My thoughts immediately reverted back to the basketball
box scores and a difference of two to three points that had to be made up
somewhere before deadline.
So my question to him was this. If you had two-thirds of
the partnership exiting within a year – or possibly sooner, how could you
effectively transition the client base if the deal doesn’t happen for nine
months?

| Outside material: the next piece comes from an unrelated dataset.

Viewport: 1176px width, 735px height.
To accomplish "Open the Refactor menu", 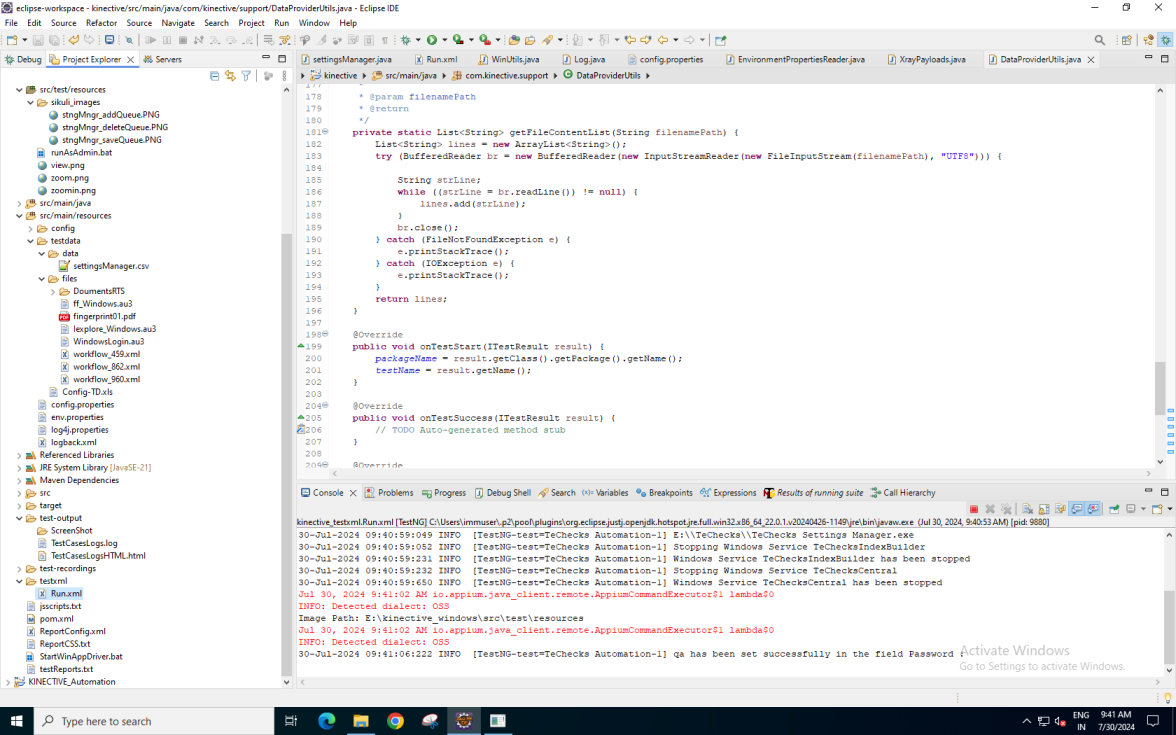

There are dozens of ancillary tasks accompany any merger that have to
be performed – the least of which was announcing the change to the client base
and giving them enough time to absorb it.
We have a saying at our company that “time kills all
deals” and never was that axiom more appropriate than the above situation.
My counter argument more or less fell on deaf ears.
That’s the way his firm did mergers, period.
As it happened, we had other buyer candidates for the
seller firm to choose from and while the jury is still out, we’re confident
they’ll make the right decision.
That
is provided the math works out.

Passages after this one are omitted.